Nigeria’s President Muhammadu Buhari has attributed the country’s slide into recession to the severity of the global economic downturn caused by the COVID-19 pandemic.
Buhari said the decline in the nation’s Gross Domestic Product (GDP) came after 12 successive quarters of positive growth.
The Nigerian leader stated this in Abuja, the nation’s capital where he declared open the 26th Nigerian Economic Summit with the theme: “Building Partnerships for Resilience”.
Buhari who was represented by the country’s Vice-President Yemi Osinbajo noted that the downturn caused by the pandemic included lockdowns, disruption in global supply chains, business failures, and rising unemployment.
“We can all recall that during the lockdown, farming did not take place, businesses were closed; schools were closed as were hotels and restaurants. Also, airlines stopped flying, while inter-state commerce was disrupted.
“The economy only began to recover when these activities resumed and if we are able to sustain the nearly three percentage point increase from the second-quarter decline of minus 6.1 percent, the performance in the fourth quarter could take us into positive territory,” he said.
The president observed that the Economic Sustainability Plan (ESP) was introduced to mitigate such impact with all the programmes in the ESP reliant on the private sector playing a key role in creating and conserving jobs and the production and delivery of services in agriculture, housing, solar power, and digital technologies.

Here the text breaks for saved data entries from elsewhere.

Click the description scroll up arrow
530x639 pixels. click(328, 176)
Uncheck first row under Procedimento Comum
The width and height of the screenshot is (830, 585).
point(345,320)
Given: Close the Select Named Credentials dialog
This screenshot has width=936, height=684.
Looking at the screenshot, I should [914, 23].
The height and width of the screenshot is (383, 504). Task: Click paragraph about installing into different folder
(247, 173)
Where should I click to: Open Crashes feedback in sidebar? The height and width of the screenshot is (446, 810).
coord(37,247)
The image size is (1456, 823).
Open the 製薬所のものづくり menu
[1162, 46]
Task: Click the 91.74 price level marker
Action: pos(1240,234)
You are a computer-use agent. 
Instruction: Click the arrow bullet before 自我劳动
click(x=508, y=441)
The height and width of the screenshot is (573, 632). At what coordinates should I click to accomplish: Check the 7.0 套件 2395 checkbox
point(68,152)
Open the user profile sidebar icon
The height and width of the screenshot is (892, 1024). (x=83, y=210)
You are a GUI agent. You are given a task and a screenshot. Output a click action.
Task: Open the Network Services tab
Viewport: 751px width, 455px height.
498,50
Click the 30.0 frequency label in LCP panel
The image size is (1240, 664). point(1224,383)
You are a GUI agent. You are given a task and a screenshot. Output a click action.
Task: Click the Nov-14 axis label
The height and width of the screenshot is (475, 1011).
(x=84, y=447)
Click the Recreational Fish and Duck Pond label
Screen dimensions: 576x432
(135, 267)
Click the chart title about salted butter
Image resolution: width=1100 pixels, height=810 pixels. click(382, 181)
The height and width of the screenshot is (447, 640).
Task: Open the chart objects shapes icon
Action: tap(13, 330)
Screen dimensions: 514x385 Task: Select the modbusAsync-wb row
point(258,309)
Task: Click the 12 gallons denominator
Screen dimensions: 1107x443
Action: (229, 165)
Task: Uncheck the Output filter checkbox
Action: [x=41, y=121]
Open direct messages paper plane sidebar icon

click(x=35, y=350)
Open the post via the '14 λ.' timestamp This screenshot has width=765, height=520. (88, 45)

He added that the speedy pathway out of the current recession was to quicken the implementation of the ESP.
“An improvement in global economic conditions, including the restoration of global supply chains and resumption of exports and remittances, should enable a V-shaped recovery.
“We expect, in the same spirit of partnership, that the private sector will complement these efforts by making maximum use of the provisions of the ESP and the Finance Bill when it is passed by the National Assembly and also by retaining and creating jobs so as to keep people at work.
“In a similar spirit of partnership, private sector enterprises should also pay their due taxes,” he noted.